What would really help map-reduce programs?

David Hall is touting a Scala package that he calls SMR (Scala for Map Reduce).

I built something like this quite some time ago using groovy. I called the resulting Groovy map-reduce facade grool because it was pretty thin. The results were even more impressive for toy programs than what SMR achieved. For instance, here is a fully hadoop compatible map-reduce version of word count:

wc = mapReduce(
{key, line, out, report -> line.split().each {w -> out.collect(w,1)}},
{w, counts, out, report -> out.collect(w, counts.sum())}
)

In this example, wc is a function that can then be applied to various inputs as in

wc(["this is input text", "for the word-counter"])

or

wc(new File("/local/input/file")

or even

wc(functionUsingMapReduce(new HdfsFile("/existing/file")))

In spite of how pretty these tiny examples are, I eventually quit using it for day-to-day map-reduce coding.

The problem with things like grool that attempt to make writing map-reduce programs easier is that it doesn't really solve the problems that you face in writing map-reduce programs. It does make word-count much shorter (5-7 lines of code versus >200). It does involve a very cool hack so that the closures passed as arguments are available as map and reduce objects on the right machines. But I found in using grool for production code that it didn't solve the right problem.

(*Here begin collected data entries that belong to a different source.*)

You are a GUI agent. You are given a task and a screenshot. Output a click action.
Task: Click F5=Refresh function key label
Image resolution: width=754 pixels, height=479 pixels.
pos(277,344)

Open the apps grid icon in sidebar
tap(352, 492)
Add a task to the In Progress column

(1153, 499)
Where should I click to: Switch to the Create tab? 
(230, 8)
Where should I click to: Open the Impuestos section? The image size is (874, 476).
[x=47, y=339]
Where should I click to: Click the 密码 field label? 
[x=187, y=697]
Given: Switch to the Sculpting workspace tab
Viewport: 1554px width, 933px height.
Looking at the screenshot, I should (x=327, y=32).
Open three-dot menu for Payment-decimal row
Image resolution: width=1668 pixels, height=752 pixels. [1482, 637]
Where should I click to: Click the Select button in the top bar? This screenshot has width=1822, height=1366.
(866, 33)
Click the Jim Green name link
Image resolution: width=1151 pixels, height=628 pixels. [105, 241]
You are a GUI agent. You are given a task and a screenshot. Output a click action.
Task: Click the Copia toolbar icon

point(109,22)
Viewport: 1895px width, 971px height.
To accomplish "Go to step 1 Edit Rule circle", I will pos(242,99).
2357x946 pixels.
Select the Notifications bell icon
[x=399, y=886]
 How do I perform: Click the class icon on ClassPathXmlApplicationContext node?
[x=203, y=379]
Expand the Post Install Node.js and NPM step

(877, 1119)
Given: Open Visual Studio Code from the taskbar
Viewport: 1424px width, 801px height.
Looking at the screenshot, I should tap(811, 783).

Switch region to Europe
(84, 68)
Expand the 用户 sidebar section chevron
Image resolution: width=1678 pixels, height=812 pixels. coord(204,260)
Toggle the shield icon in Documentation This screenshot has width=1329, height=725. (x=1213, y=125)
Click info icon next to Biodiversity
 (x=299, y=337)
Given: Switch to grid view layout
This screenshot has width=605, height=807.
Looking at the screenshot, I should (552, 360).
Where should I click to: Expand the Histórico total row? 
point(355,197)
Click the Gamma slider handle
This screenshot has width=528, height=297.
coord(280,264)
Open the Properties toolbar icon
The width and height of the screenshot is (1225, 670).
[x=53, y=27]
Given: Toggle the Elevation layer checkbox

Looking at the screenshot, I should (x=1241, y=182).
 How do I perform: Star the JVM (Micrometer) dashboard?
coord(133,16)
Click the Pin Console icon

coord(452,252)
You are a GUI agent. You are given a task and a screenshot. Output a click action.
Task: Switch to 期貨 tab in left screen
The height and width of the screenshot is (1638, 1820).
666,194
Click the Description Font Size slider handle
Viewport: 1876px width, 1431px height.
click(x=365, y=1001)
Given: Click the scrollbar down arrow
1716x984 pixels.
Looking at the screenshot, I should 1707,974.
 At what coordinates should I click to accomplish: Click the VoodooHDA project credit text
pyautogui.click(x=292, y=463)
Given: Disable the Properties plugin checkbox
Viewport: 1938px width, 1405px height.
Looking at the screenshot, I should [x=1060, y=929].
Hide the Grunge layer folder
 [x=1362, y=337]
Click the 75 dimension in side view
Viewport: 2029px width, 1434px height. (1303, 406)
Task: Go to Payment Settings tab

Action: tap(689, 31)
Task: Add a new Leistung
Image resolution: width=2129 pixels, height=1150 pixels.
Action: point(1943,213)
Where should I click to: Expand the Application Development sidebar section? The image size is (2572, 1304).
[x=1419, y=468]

The big problems involved in map-reduce programming are

  • map-reduce is just a tad too low-level for most problems.

  • debugging programs written using a facade like this is harder than for programs written using raw java + map-reduce.

  • the boilerplate of map-reduce isn't proportional to problem size so large programs exhibit much less improvement in grool than small programs do.

    What I would much rather have is something that provides much higher-level semantics such as those provided by Pig, but which provides for better integration into real programming languages. The better integration that I need goes two directions. First, I want to be able to, for instance, compute every date in a date range, use those dates to form input paths and then do a computation on those input paths. Pig can't do that except via a very ugly argument substitution hack.

    A second kind of better integration is what Chris Wenzel has been pushing for some time with Cascading. I would like it if I could write programs in what might be called PL/Pig (by analogy with PL/SQL) that would then be tightly integrated into a Cascading flow. Ideally, the PL/Pig program would expose its execution plan to Cascading for global optimization and scheduling.